You shouldn't believe what the vendors tell you. With the best will in the world, there are things that vendors don't know about their products. If you look at major ERP implementations, the number of problems and cost overruns can lead to costing people their careers. When you get in consulting support, sometimes it's still bad.

You have to do anything you can really, to give people an incentive to want to stay. If they stay three years, that should be their own investment in career skills to ensure their future path

What works well in London, for example, is that we have networks and communities where CIOs can talk to each other in confidence privately and say things they would never say in public about products, certain vendors, about mistakes made and learned from and wouldn't do again.

You need an environment where they can do that kind of sharing, at least on the end users' side.
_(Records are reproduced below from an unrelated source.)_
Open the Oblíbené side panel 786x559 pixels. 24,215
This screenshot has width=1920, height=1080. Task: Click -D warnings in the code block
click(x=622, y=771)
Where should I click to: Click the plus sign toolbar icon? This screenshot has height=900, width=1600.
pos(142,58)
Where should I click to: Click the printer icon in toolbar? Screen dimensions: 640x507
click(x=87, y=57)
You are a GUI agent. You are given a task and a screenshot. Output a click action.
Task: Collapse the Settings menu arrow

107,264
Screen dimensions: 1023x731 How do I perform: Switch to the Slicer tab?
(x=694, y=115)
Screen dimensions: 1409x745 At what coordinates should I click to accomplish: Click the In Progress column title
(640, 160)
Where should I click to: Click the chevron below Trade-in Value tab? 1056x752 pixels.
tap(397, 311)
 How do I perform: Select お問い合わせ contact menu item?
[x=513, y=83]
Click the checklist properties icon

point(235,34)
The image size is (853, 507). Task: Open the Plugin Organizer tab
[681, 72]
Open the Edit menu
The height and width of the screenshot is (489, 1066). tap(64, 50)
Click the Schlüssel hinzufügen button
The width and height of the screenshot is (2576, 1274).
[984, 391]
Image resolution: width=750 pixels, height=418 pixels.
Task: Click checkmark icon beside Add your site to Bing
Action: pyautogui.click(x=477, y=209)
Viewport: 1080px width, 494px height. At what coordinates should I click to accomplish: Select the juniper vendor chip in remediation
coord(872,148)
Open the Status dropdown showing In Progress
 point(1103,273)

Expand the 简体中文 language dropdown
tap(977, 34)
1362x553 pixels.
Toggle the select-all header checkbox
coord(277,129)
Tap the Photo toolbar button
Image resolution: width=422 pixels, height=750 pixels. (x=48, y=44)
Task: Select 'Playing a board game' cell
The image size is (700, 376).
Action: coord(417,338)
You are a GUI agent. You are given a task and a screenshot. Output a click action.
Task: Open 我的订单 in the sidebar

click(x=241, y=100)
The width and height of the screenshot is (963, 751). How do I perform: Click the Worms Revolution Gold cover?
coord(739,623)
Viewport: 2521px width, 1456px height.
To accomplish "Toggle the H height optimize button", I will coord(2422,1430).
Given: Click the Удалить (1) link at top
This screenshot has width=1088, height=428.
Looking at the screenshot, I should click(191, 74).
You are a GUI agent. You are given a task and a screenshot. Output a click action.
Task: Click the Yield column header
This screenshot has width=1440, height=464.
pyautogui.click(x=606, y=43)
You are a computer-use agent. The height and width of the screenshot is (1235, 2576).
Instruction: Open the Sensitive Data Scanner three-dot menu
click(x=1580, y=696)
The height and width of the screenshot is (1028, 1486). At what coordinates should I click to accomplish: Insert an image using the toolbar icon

The IT leaders in any area need to take ownership of their contribution to the business and their personal career. If they do, they can develop in the right ways, develop their teams strongly and make this contribution to the business which it needs.

How visible should CIOs be within their own departments?

Very accessible. If they've got a large staff, there has to be an organisational structure. It may be old hat, but managing by walking about is still one of the best ways.

Many CIOs started out as programmers 30 years ago, may have moved around a bit but have been in IT their entire career. They have a fantastic, intuitive nose for projects that are going wrong, conversations that do not sound right and so on. They can really tease things out when they are a bit suspicious.

They need to have access several layers down to be able to do that. They absolutely need to be getting information from different areas and levels. They need to have people very close to them that they can trust - but they must not rely upon them.

One of the big problems with leadership is when you get a pudgy middle. They would say that their door is always open - but the problem is that nobody seems to be coming through. That's because you've got several layers of middle management preventing anyone from getting there. You have to actively fight against that kind of culture.

I remember one big bank which has been in the headlines a lot recently - they were my biggest customer five or six years ago. Every month they would run a meeting in a big hall of their top 200 IT managers. We were told that they were not getting enough questions - they're not really engaged. We observed one of these meetings where there was a whole bunch of "telling" people and then towards the end, the CIO asked if there were any questions from the managers.

When one person asked a question that the CIO didn't like because it was a bit slanted, he just lambasted him in front of 199 people - and then asked if there were any more questions. He was totally oblivious to the effect he was having. When we took him aside and gave him a good talking to so that he understood it - reluctantly - he decided not to do anything about it. He preferred it that way.

What's the alternative? He would have to engage with people, make an effort to understand them, become more approachable, perhaps change out some of the people in his top team who protect him - why would he do all that? He's going to retire in three or four years.

How can CIOs sell IT projects at the boardroom level and better align business and IT?

I may be wrong, but I don't think they necessarily sell these projects. Vendors sell the opportunity to business leaders who then want it. Too often, especially if it's built and developed by a third-party, it's thrown over the wall to the IT function to manage this.